Saved data entries:
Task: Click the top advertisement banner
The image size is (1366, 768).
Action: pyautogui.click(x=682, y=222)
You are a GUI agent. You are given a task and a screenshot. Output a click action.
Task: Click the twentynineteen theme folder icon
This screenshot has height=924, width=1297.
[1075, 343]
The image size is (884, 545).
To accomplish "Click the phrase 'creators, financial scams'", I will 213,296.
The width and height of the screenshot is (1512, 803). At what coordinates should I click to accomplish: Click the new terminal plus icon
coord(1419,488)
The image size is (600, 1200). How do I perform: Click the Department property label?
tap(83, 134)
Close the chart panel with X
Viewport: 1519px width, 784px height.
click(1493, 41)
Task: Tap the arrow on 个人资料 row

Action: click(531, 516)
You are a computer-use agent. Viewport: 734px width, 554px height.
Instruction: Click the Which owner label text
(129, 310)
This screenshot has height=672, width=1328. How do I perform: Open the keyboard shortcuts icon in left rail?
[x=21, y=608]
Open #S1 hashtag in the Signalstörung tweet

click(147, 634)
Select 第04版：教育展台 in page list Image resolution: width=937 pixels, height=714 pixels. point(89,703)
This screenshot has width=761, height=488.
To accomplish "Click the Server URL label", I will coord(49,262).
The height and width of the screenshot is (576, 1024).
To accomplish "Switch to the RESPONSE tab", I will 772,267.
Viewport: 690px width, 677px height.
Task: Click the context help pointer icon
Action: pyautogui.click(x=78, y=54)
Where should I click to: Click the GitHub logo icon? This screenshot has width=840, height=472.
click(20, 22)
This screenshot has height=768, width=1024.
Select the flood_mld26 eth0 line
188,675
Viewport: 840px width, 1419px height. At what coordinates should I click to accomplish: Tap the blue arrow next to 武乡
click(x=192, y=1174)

__Task objective__. A complete and exact repetition of the entries is required.

__Written response__.
Task: Click the top advertisement banner
The image size is (1366, 768).
Action: pyautogui.click(x=682, y=222)
You are a GUI agent. You are given a task and a screenshot. Output a click action.
Task: Click the twentynineteen theme folder icon
This screenshot has height=924, width=1297.
[1075, 343]
The image size is (884, 545).
To accomplish "Click the phrase 'creators, financial scams'", I will 213,296.
The width and height of the screenshot is (1512, 803). At what coordinates should I click to accomplish: Click the new terminal plus icon
coord(1419,488)
The image size is (600, 1200). How do I perform: Click the Department property label?
tap(83, 134)
Close the chart panel with X
Viewport: 1519px width, 784px height.
click(1493, 41)
Task: Tap the arrow on 个人资料 row

Action: click(531, 516)
You are a computer-use agent. Viewport: 734px width, 554px height.
Instruction: Click the Which owner label text
(129, 310)
This screenshot has height=672, width=1328. How do I perform: Open the keyboard shortcuts icon in left rail?
[x=21, y=608]
Open #S1 hashtag in the Signalstörung tweet

click(147, 634)
Select 第04版：教育展台 in page list Image resolution: width=937 pixels, height=714 pixels. point(89,703)
This screenshot has width=761, height=488.
To accomplish "Click the Server URL label", I will coord(49,262).
The height and width of the screenshot is (576, 1024).
To accomplish "Switch to the RESPONSE tab", I will 772,267.
Viewport: 690px width, 677px height.
Task: Click the context help pointer icon
Action: pyautogui.click(x=78, y=54)
Where should I click to: Click the GitHub logo icon? This screenshot has width=840, height=472.
click(20, 22)
This screenshot has height=768, width=1024.
Select the flood_mld26 eth0 line
188,675
Viewport: 840px width, 1419px height. At what coordinates should I click to accomplish: Tap the blue arrow next to 武乡
click(x=192, y=1174)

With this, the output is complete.